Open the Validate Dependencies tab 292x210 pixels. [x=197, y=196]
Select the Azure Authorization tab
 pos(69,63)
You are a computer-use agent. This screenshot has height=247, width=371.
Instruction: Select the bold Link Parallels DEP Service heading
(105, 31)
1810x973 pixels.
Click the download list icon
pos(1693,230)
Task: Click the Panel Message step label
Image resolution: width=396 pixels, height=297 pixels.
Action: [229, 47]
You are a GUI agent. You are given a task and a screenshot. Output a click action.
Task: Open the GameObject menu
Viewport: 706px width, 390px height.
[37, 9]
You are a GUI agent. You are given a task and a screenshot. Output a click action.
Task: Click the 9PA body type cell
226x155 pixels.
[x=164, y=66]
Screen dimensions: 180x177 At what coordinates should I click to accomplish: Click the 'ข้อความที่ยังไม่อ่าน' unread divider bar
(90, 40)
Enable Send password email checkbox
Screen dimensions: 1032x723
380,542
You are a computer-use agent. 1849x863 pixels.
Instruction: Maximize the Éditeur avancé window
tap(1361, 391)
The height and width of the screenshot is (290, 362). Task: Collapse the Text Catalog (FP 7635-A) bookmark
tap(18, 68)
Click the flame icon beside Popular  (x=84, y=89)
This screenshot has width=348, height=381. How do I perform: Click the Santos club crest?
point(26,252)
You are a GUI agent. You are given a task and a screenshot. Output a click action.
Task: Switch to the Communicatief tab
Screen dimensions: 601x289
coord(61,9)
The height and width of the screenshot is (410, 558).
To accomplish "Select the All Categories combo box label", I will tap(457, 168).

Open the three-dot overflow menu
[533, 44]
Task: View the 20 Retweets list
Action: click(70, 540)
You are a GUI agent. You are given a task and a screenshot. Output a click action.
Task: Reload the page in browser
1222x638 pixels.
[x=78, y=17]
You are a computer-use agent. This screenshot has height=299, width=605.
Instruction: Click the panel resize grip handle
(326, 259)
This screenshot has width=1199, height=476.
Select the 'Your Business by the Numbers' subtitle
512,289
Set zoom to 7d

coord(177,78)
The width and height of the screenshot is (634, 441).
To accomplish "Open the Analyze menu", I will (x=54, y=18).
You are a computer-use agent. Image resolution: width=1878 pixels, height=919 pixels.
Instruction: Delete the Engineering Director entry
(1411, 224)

☆ ☆ ☆ ☆ ☆

TASK INSTRUCTIONS ::
Output the material above in full. Change nothing.

SOLUTION FOR THIS PROBLEM ::
Open the Validate Dependencies tab 292x210 pixels. [x=197, y=196]
Select the Azure Authorization tab
 pos(69,63)
You are a computer-use agent. This screenshot has height=247, width=371.
Instruction: Select the bold Link Parallels DEP Service heading
(105, 31)
1810x973 pixels.
Click the download list icon
pos(1693,230)
Task: Click the Panel Message step label
Image resolution: width=396 pixels, height=297 pixels.
Action: [229, 47]
You are a GUI agent. You are given a task and a screenshot. Output a click action.
Task: Open the GameObject menu
Viewport: 706px width, 390px height.
[37, 9]
You are a GUI agent. You are given a task and a screenshot. Output a click action.
Task: Click the 9PA body type cell
226x155 pixels.
[x=164, y=66]
Screen dimensions: 180x177 At what coordinates should I click to accomplish: Click the 'ข้อความที่ยังไม่อ่าน' unread divider bar
(90, 40)
Enable Send password email checkbox
Screen dimensions: 1032x723
380,542
You are a computer-use agent. 1849x863 pixels.
Instruction: Maximize the Éditeur avancé window
tap(1361, 391)
The height and width of the screenshot is (290, 362). Task: Collapse the Text Catalog (FP 7635-A) bookmark
tap(18, 68)
Click the flame icon beside Popular  (x=84, y=89)
This screenshot has width=348, height=381. How do I perform: Click the Santos club crest?
point(26,252)
You are a GUI agent. You are given a task and a screenshot. Output a click action.
Task: Switch to the Communicatief tab
Screen dimensions: 601x289
coord(61,9)
The height and width of the screenshot is (410, 558).
To accomplish "Select the All Categories combo box label", I will tap(457, 168).

Open the three-dot overflow menu
[533, 44]
Task: View the 20 Retweets list
Action: click(70, 540)
You are a GUI agent. You are given a task and a screenshot. Output a click action.
Task: Reload the page in browser
1222x638 pixels.
[x=78, y=17]
You are a computer-use agent. This screenshot has height=299, width=605.
Instruction: Click the panel resize grip handle
(326, 259)
This screenshot has width=1199, height=476.
Select the 'Your Business by the Numbers' subtitle
512,289
Set zoom to 7d

coord(177,78)
The width and height of the screenshot is (634, 441).
To accomplish "Open the Analyze menu", I will (x=54, y=18).
You are a computer-use agent. Image resolution: width=1878 pixels, height=919 pixels.
Instruction: Delete the Engineering Director entry
(1411, 224)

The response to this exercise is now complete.